Jacopone infine ritorna a Faenza, dove rimane fino alla morte e dove continua a produrre lavori di grande impegno, tra i quali la Deposizione per l’Oratorio di San Rocco (1552-1553) e l’Incoronazione della Vergine, e nella parte inferiore la Disputa sull’ Incoronazione della Vergine e Santi Benedetto, gli evangelisti Giovanni e Matteo, San Giovanni Battista e san Celestino papa per la chiesa dei Celestini firmata e datata 1565 (entrambe nella Pinacoteca Comunale di Faenza).

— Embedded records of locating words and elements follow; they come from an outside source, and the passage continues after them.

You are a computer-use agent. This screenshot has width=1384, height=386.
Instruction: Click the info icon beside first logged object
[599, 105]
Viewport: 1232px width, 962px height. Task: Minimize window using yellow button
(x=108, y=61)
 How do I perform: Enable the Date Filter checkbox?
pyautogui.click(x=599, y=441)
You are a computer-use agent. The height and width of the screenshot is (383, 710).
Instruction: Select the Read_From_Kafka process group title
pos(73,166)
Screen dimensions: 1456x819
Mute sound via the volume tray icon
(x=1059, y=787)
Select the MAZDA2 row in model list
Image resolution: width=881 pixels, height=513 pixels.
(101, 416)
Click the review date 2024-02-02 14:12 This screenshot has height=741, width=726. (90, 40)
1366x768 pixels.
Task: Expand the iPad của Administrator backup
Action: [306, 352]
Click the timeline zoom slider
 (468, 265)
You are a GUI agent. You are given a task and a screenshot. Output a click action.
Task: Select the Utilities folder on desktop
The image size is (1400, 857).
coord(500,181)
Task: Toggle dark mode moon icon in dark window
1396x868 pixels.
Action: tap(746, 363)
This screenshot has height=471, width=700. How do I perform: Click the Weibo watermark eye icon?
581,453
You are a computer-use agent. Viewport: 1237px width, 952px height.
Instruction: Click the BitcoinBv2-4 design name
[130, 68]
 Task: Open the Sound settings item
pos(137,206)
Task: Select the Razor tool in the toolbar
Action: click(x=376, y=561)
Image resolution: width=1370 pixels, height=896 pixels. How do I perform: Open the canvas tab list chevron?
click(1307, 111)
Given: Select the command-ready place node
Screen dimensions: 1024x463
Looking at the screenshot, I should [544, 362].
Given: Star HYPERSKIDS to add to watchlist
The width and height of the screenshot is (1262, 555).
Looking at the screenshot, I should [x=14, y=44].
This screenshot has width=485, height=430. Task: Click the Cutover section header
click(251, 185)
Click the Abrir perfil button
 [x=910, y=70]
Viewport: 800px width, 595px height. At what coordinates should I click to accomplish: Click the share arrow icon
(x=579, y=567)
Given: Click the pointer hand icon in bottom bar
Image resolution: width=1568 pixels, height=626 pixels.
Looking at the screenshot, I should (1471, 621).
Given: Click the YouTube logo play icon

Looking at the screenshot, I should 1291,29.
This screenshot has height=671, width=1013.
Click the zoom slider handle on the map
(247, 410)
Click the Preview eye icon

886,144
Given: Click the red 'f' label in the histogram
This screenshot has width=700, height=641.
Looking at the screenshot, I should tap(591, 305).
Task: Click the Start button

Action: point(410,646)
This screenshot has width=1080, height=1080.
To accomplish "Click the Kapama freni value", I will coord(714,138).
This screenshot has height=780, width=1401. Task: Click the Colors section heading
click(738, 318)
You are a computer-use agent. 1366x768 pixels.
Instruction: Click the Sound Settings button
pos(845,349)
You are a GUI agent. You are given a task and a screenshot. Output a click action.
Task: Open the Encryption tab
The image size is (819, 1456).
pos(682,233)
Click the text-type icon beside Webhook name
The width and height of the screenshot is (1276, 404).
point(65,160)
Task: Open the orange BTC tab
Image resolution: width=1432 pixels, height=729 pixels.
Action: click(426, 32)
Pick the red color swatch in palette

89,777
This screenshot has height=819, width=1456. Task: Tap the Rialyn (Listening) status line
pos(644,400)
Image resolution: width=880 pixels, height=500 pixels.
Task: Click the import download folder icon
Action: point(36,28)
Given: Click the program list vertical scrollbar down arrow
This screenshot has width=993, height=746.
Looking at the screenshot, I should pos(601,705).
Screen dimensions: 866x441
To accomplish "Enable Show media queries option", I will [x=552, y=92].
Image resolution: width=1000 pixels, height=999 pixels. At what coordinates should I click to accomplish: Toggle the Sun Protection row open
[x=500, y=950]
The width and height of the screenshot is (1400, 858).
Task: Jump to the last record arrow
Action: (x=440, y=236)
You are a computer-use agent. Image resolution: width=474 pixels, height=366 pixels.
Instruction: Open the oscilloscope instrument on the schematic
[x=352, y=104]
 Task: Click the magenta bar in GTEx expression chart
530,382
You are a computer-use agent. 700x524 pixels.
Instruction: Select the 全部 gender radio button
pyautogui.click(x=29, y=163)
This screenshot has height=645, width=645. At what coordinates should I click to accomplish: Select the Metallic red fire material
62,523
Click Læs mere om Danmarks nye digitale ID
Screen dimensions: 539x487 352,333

Tutta l’impresa che riguarda il restauro della Deposizione, compreso il trasporto della monumentale opera, alta quasi quattro metri e larga oltre 2 metri, è stata finanziata da un generoso donatore, lo svizzero Auguste de Castelbajac. Questo mecenate ha voluto fare un regalo a Faenza, alla sua arte, e tra le molte opere della Pinacoteca Comunale che hanno bisogno di un intervento di conservazione, ha voluto che a beneficiarne fosse l’indiscusso capolavoro di un artista faentino purosangue.

I lavori sono durati circa tre mesi e sono stati svolti a Firenze da Alberto Dimuccio per la parte lignea, e Luisa Landi e Debora Minotti per la superficie pittorica.

Il legno del supporto, costituito da ben undici tavole una sopra l’altra, col tempo si era deformato causando cadute di colore che erano state fermate con toppe di carta giapponese. L’aspetto del dipinto era proprio quello di un ferito tutto incerottato, e guardandolo lo sguardo si soffermava più sui problemi, evidenziati dalle fermature di carta, che sulla qualità dell’opera. Ora possiamo di nuovo ammirare il dipinto in tutta la sua bellezza. Jacopone l’aveva eseguito nella sua piena maturità, dopo aver visto un bel po’ di mondo, per quei tempi: aveva lavorato a Ferrara con artisti di prim’ordine come Battista Dossi e Girolamo da Carpi, a Ravenna dove aveva affrescato la cupola di San Vitale, e a Roma dove aveva partecipato alla decorazione di Castel Sant’Angelo. Rientrato a Faenza, era un artista aggiornatissimo che sapeva rendere la brillantezza dei colori imparata dai pittori ferraresi e da Perin del Vaga, collaboratore di Raffaello. Aveva anche studiato bene le antichità classiche e le stampe di Dürer, e conosceva tutte le novità: per esempio, gli affreschi di Raffaello nelle Stanze Vaticane, e quelli Michelangelo nella Cappella Sistina. La sua cultura, ma anche la sua originalità, sono tutte concentrate nella Deposizione della Pinacoteca Comunale, una grande macchina teatrale, traboccante di emozione religiosa.

“Il restauro della Deposizione di San Rocco -spiega il sindaco di Faenza Massimo Isola– è stato un grande regalo a Faenza da parte di Auguste de Castelbajac, un mecenate straniero che si è interessato alla nostra Pinacoteca Comunale e che ringrazio anche a nome della cittadinanza. La Pinacoteca è, tra i nostri monumenti, un gioiello che da qualche tempo sta vivendo una nuova stagione di rinascita. E questo finanziamento importante è un riconoscimento allo straordinario tesoro esposto nelle sue sale ma anche a una delle più squisite manifestazioni dell’arte faentina ai suoi massimi livelli: il pittore del dipinto appena restaurato, Giacomo Bertucci, era non a caso chiamato Jacopone da Faenza.  Nel Cinquecento era stato attivo in tutta Italia con i più celebri artisti del suo tempo, e aveva portato con sé ovunque il nome della nostra città”.